§ **Records from a data source**
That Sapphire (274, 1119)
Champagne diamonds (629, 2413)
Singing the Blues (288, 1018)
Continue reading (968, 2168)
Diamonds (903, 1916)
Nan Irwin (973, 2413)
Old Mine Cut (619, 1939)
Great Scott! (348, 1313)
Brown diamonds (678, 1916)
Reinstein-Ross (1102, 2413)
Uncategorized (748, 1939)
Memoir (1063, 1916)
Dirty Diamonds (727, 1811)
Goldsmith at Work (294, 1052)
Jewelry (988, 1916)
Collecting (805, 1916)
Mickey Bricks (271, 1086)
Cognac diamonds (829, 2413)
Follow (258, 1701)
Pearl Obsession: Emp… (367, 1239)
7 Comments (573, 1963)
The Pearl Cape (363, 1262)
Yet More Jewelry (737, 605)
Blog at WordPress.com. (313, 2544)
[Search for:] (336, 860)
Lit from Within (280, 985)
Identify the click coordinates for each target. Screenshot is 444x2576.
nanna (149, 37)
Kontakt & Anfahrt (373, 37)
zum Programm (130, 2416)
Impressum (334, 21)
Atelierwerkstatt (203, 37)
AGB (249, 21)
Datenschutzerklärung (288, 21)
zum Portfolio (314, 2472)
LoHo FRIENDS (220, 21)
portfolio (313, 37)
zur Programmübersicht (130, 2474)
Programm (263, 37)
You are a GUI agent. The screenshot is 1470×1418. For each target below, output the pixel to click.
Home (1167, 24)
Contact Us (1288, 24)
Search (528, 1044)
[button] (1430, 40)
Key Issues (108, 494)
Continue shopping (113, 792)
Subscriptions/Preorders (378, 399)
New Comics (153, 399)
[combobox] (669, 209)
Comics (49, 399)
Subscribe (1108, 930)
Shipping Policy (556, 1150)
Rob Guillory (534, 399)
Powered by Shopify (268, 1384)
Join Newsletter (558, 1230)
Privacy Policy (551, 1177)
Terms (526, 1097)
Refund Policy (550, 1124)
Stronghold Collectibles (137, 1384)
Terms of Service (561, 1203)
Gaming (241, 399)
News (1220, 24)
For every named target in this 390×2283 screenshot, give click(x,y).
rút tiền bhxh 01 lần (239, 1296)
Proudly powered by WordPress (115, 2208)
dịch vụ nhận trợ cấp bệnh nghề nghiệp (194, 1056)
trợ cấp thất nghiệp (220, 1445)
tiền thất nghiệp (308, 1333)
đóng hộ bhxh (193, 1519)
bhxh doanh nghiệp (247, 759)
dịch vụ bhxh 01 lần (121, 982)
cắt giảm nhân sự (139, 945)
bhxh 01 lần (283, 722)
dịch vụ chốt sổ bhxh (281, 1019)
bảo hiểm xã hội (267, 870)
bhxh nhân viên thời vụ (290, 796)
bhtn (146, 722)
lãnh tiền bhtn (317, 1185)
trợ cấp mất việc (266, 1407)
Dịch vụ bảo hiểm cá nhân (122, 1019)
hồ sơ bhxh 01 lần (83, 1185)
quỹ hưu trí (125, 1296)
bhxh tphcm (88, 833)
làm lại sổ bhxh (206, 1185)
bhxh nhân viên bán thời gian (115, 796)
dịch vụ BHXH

§ **What to work on**
Set down, from the entries above, exactly the lines from the one with "Old Mine Cut (619, 1939)" up to and including the one with "Programm (263, 37)", and no other lines.

§ **Answer section**
Old Mine Cut (619, 1939)
Great Scott! (348, 1313)
Brown diamonds (678, 1916)
Reinstein-Ross (1102, 2413)
Uncategorized (748, 1939)
Memoir (1063, 1916)
Dirty Diamonds (727, 1811)
Goldsmith at Work (294, 1052)
Jewelry (988, 1916)
Collecting (805, 1916)
Mickey Bricks (271, 1086)
Cognac diamonds (829, 2413)
Follow (258, 1701)
Pearl Obsession: Emp… (367, 1239)
7 Comments (573, 1963)
The Pearl Cape (363, 1262)
Yet More Jewelry (737, 605)
Blog at WordPress.com. (313, 2544)
[Search for:] (336, 860)
Lit from Within (280, 985)
Identify the click coordinates for each target. Screenshot is 444x2576.
nanna (149, 37)
Kontakt & Anfahrt (373, 37)
zum Programm (130, 2416)
Impressum (334, 21)
Atelierwerkstatt (203, 37)
AGB (249, 21)
Datenschutzerklärung (288, 21)
zum Portfolio (314, 2472)
LoHo FRIENDS (220, 21)
portfolio (313, 37)
zur Programmübersicht (130, 2474)
Programm (263, 37)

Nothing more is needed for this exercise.